The biggest barrier, from a user experience point of view, is the fact that users cannot simply vote and close their client for days and expect it all to work. One way around this is if the user trusts steemit.com to neither "front-run" them by using the information in the reveal to their advantage nor hurt them by refusing to broadcast, they can optionally send the signed reveal transaction (with sufficient expiration time far enough into the future) to steemit.com servers at the time of voting so that Steemit can then submit it to the blockchain at the appropriate time. The user choosing this path (which would not be mandatory) could even send the reveal transaction themselves (whether Steemit does or not) if they happen to be online at the right time, thus making Steemit act more as a backup plan.

Also, your commitment scheme seems on one hand unnecessarily complicated, and on the other hand not resistant to abuse enough. I would just use:

C = Hash(U || W  ||  R )

where U is the account name of the voter, and W is the voting weight (from -100% to 100%). The U is needed to prevent other users from simply copying the commitment of other big players they want to vote in a similar way to. The signed commitment transaction would of course be constructed to associate this commitment by the known voter to the particular post that it is voting for. The signed reveal transaction would be constructed to be associated with the commitment transaction.

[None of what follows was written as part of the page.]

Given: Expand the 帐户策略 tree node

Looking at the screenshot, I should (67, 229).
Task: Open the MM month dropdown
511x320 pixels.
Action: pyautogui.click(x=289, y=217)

I'm not so sure penalizing people for a contrarian vote is a good idea though. I agree there should be some penalty (not exactly sure of what) for not finishing the reveal process correctly. But I don't think someone simply voting against the trend should be penalized any more than the cost to their voting power to vote in the first place. So I am very hesitant on a reputation system where it can be taken away by the other curators for not voting with the crowd. The benefit to voting with consensus would be higher payout in curation rewards. The closer you are aligned with the consensus value, the higher your weight for the curation payout fraction (still weighted by your SP of course). So the only cost of a contrarian vote other than using some voting power would be opportunity cost, which is already the case today.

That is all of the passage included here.